> Try it:
Of the entries below, restate word for word only the section that runs from the line with "Open the REGISTRATION menu item" to the line with "Task: Click the Meta Accounts icon in preview", counting both ends.

> Source data:
════════════════

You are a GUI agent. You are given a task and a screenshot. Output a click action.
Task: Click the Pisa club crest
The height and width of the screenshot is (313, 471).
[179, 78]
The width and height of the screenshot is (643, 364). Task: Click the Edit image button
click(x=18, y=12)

════════════════

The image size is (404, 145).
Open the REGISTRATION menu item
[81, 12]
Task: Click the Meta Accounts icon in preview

════════════════

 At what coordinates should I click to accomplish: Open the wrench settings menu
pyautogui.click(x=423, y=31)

════════════════

> Solution for this exercise:
Open the REGISTRATION menu item
[81, 12]
Task: Click the Meta Accounts icon in preview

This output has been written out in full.